Festival de la Roche-sur-Yon | Critique : Profile

Une journaliste freelance crée un profil Facebook pour enquêter sur les méthodes de recrutement de l’État Islamique.

 

Profile
États-Unis, 2018
De Timur Bekmambetov

Durée : 1h45

Sortie : –

Note : 

LA MORT EN LIGNE

Pour être honnête, on n’attendait vraiment pas grand chose de Timur Bekmambetov, cinéaste russe perdu depuis plusieurs années dans des productions hollywoodiennes anonymes, de Abraham Lincoln : Chasseur de vampires au remake de Ben-Hur. Mais que son dernier film fasse sa première mondiale à la Berlinale (pas le moins politique des festivals), et qu’il y remporte un prix du public, voilà qui avait de quoi attiser la curiosité.

Al’origine de Profile, il y a un ouvrage anonyme de 2015 : Dans la peau d’une jihadiste. Une journaliste y racontait comment, en se faisant passer pour une jeune convertie prête à partir en Syrie, elle avait enquêté de très près sur les réseaux de recrutements de l’état islamique. Son travail s’était fait intégralement en ligne, le film de Bekmambetov suit le même principe : Profile est uniquement composé de captures d’écran, de vidéos en ligne, de conversations Skype, etc. Rien d’autre qu’un écran d’ordinateur pendant 1h45.

Contrainte passionnante, ce procédé de mise en scène n’est pas unique (Searching ou Unfriended viennent en mémoire) mais reste relativement rare pour que sa puissance d’évocation reste intacte. Le ludisme de voir cette myriade de fenêtres s’ouvrant les unes sur les autres (on dirait presque du Peter Greenaway période Tulse Luper) fait mouche, que l’on regarde Profile sur un écran d’ordinateur (de façon méta) ou sur un très grand écran de cinéma – quelle sensation étrange de voir en géant ces applications et icônes normalement réduites à l’intimité du creux de nos mains.

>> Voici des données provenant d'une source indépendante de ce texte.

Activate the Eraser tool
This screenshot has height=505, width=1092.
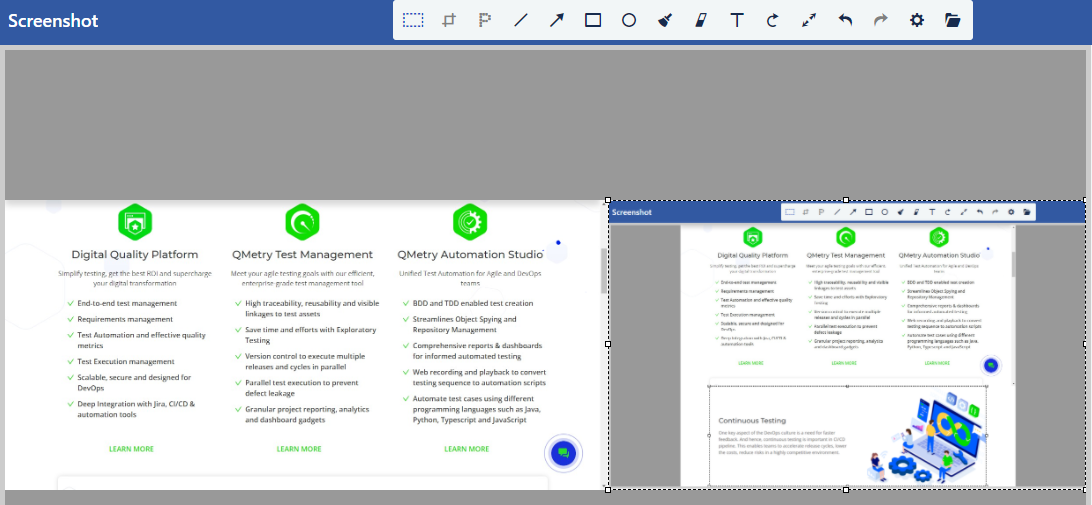tap(701, 20)
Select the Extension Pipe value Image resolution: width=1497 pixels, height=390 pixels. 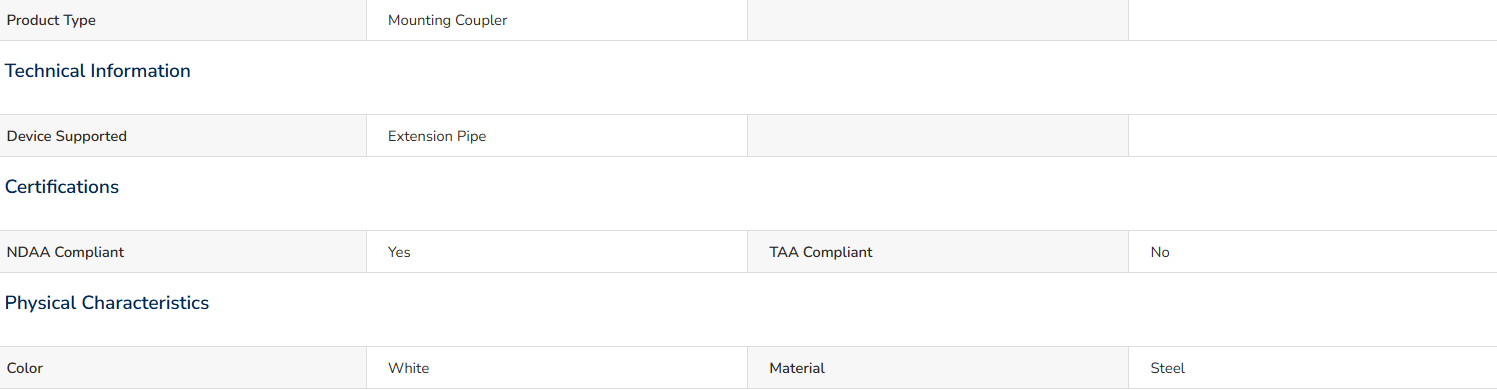click(x=437, y=136)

Mais Profile n’est pas un objet conceptuel. C’est avant tout un thriller au suspens remarquablement efficace, dans lequel on plonge avec plaisir. Bekmambetov a travaillé ici avec deux autres scénaristes, l’une venant du cinéma d’horreur, l’autre de la comédie. Un mélange étonnant qui explique peut-être en partie l’efficacité du film. Car paradoxalement, Profile est très vivant, riche de variations de registres inattendues, de la bouffonnerie à la panique. Le récit paraît artificiel? Aussi romanesque qu’elle soit, l’histoire de cette journaliste déguisée en ado, qui se perd dans un jeu de séduction en ligne avec un terroriste, est pourtant vraie.

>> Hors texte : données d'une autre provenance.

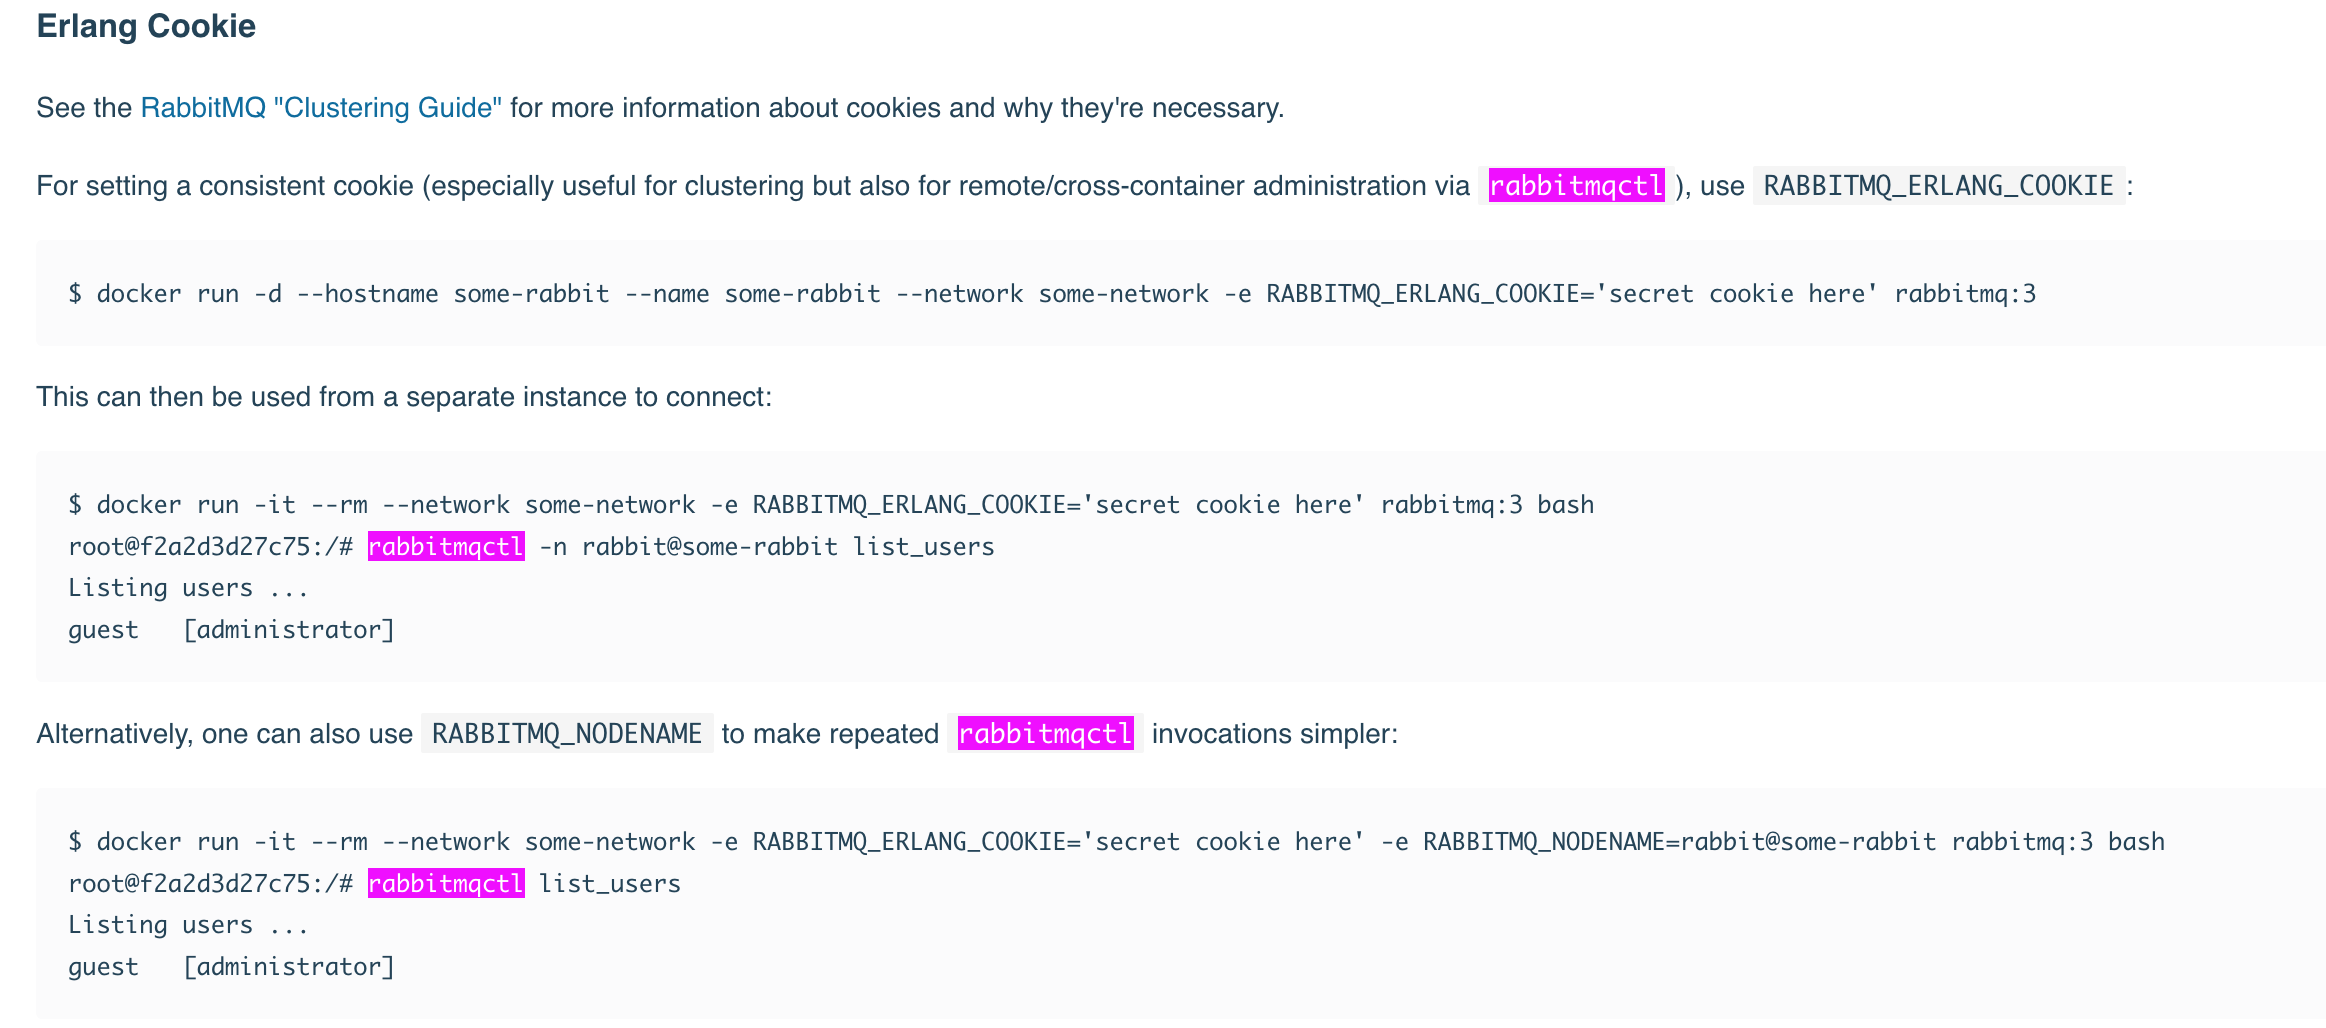Click "guest" in the middle code block
Screen dimensions: 2326x1028
point(103,630)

L’aspect divertissant de Profile sur un sujet aussi grave pourrait passer pour du mauvais goût. Mais contrairement à ce que fait le recruteur du film, Bekmambetov ne cherche pas à nous leurrer avec des gimmicks faciles (gif ou émojis ridicules, vidéos violente à la mise en scène hollywoodienne). Même si sa démarche manque parfois de subtilité, ce qu’il fait en les reproduisant ainsi, c’est démontrer la stérilité et la violence de ce langage en ligne, qui n’a que les apparences du dialogue. La leçon est donnée au détour d’une scène d’apparence drôle mais assez inquiétante (à l’image de tout le film) : derrière chaque chat rigolo en ligne, se cache peut-être un prédateur.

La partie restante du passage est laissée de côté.